Segment Start: Extracted records

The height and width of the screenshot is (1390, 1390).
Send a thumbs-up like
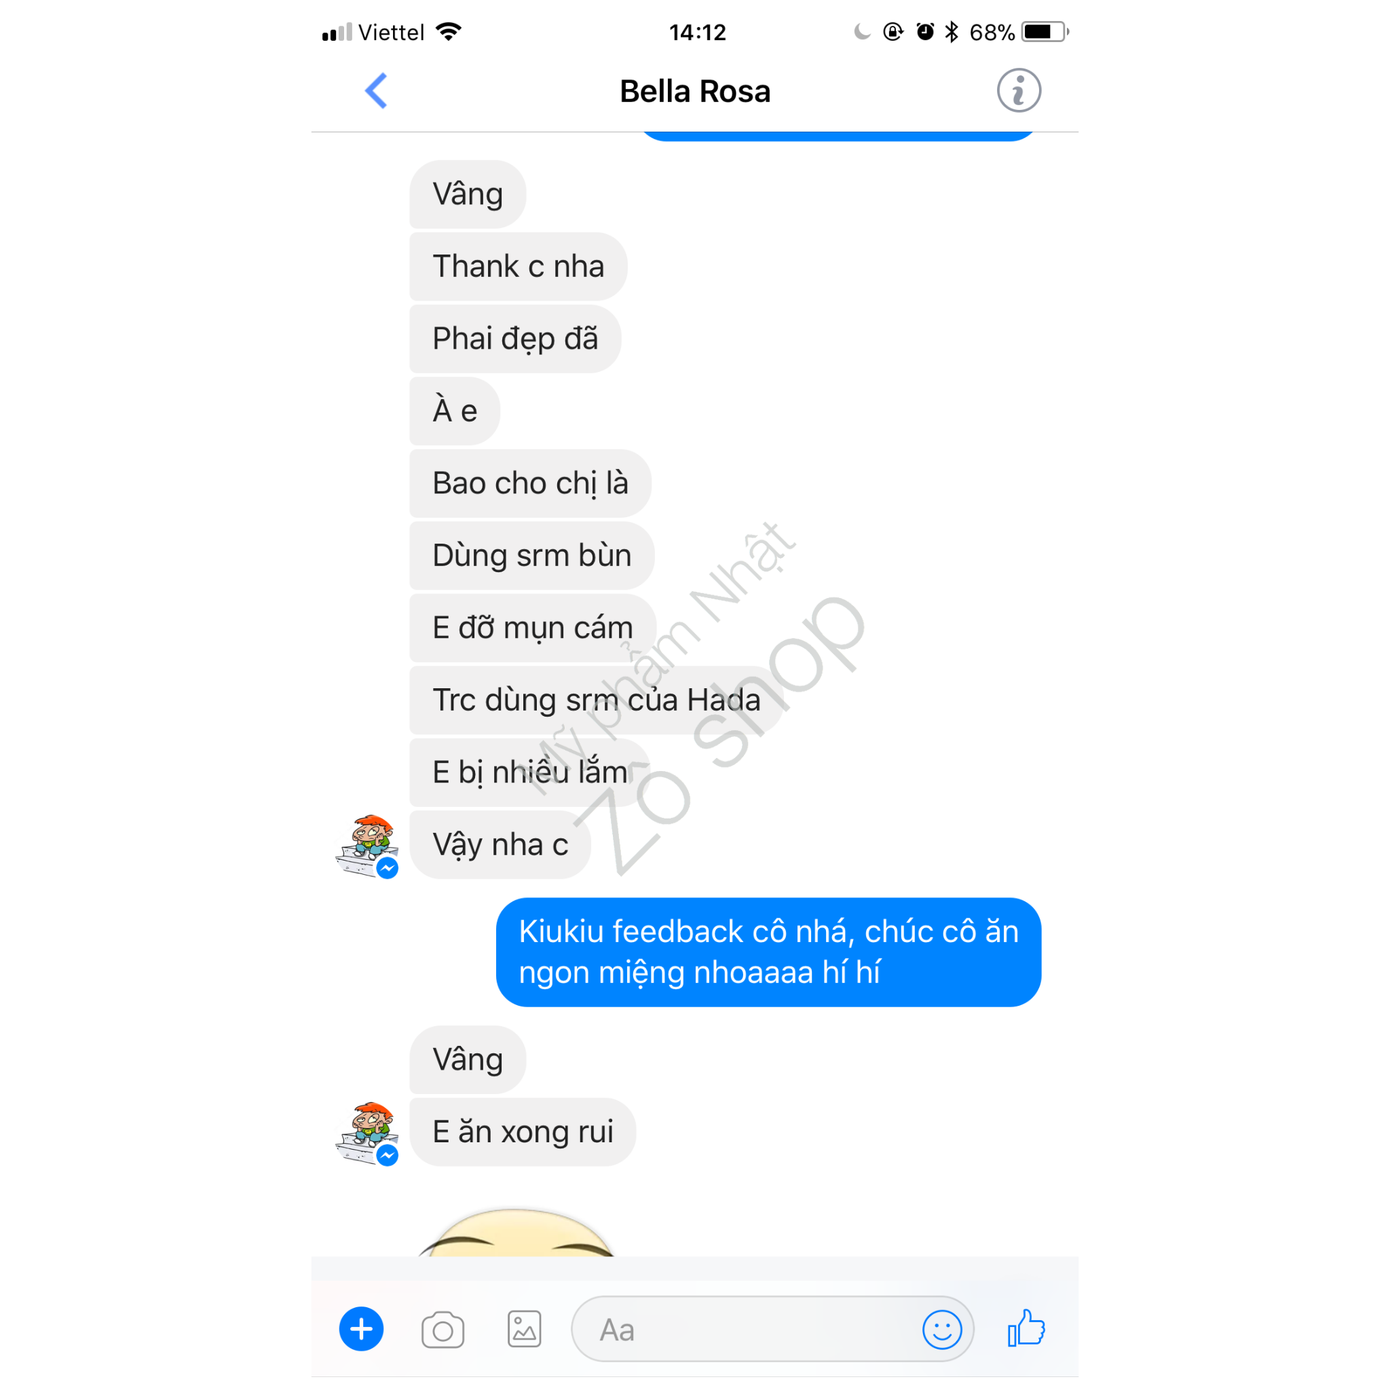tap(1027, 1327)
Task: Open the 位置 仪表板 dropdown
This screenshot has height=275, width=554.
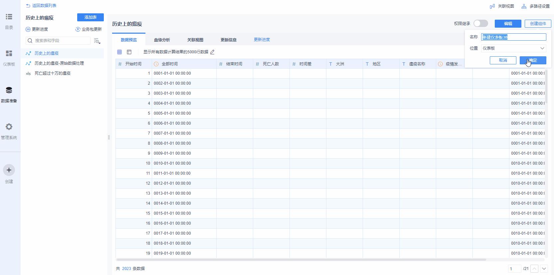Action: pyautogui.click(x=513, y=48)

Segment End: Extracted records

What the exercise asks :: Transcribe every entry above exactly as it stands, but skip the images.

Task response ::
The height and width of the screenshot is (1390, 1390).
Send a thumbs-up like
tap(1027, 1327)
Task: Open the 位置 仪表板 dropdown
This screenshot has height=275, width=554.
Action: pyautogui.click(x=513, y=48)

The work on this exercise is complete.